At this juncture Hegel departs from what has been the pattern of explanation, in which a self-negating posture is underscored as a posture, a phenomenalization that refutes the negation it seeks to institute.

In the place of such an explanation Hegel asserts the will of another operates through the self-sacrificial actions of the penitent.  In effect self-sacrifice is not refuted through the claim that self-sacrifice is itself a willful activity; rather, Hegel asserts that in self-sacrifice one enacts another’s will.  … [The penitent disclaims his act as his own, avowing that another’s will, the priest’s, operates through his own, avowing that another’s will, the priest’s operates through his self-sacrifice … (52)]

One might expect that the penitent would be shown to be reveling in himself, self-aggrandizing, narcissistic, that his self-punishments would culminate in a pleasurable assertion of self.

But Hegel eschews this explanation and thus breaks with the pattern of explanation in the chapter in favor of a religious solution to in Spirit (52).

Whereas in all of the earlier examples of self-negation pleasure was understood to INHERE in pain (the pleasurable aggrandizement of the stoic, the pleasurable sadism of the skeptic), pleasure is here temporally removed from pain, figured as its future compensation.  For Hegel, this eschatological transformation of the pain of this world into the pleasure of the next establishes the transition from self-consciousness to reason.

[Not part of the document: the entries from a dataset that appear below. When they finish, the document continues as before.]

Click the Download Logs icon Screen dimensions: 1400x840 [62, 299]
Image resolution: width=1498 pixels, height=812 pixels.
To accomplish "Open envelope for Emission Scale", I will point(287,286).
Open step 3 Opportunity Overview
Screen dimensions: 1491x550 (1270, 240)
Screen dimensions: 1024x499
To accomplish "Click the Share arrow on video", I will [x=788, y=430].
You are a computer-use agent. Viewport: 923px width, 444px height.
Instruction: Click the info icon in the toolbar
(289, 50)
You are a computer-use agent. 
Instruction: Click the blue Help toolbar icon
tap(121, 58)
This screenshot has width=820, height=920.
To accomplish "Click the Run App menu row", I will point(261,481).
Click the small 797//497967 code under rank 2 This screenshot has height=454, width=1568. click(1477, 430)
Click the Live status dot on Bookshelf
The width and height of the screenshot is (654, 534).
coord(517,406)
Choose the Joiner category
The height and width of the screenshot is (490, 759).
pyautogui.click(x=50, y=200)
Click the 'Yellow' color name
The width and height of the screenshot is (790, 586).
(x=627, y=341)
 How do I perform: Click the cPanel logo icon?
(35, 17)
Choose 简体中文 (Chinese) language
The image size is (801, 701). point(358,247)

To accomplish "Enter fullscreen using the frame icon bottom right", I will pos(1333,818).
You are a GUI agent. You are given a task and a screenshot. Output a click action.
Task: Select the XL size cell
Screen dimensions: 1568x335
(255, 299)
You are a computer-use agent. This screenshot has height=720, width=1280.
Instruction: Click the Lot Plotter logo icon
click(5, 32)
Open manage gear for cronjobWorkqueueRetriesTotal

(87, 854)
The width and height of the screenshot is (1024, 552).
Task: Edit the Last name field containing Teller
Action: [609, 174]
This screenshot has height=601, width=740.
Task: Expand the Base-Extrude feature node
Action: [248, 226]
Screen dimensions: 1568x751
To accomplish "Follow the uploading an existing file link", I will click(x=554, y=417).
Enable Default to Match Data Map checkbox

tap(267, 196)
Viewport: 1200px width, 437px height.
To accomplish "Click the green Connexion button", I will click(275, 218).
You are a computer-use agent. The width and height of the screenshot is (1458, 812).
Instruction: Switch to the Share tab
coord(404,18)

Every effort to reduce itself to inaction or to nothing, to subordinate or mortify its own body, culminates inadvertently in the production of self-consciousness as a pleasure-seeking and self-aggrandizing agent.  Every effort to overcome the body, pleasure, and agency proves to be nothing other than the assertion of precisely these features of the subject (53).

Post-Hegelian Subjections

Recall for Hegel ethical imperatives first emerge in a defensive response to absolute fear, and their emergence must be construed as a permutation and refusal of that fear.  This absolute fear was the fear of death, hence a fear conditioned by the finite character of the body.  The ethical refusal and subordination of the body might then be understood as a magical effort to preempt that existential negation.  Moreover, the ideal of radical self-sufficiency is jeopardized by the body’s permeability and dependency. In this sense, excretion is not the only “animal function” that would signify “defilement” for this subject.  The repeated efforts to sacrifice the body which become repeated assertions of the body are also efforts to defend it against everything that “jeopardizes ” it, where to be in “jeopardy” denotes a danger slightly less dire than death, a kind of penetrative paroxysm that implies being moved or shaken sexually “through and through.”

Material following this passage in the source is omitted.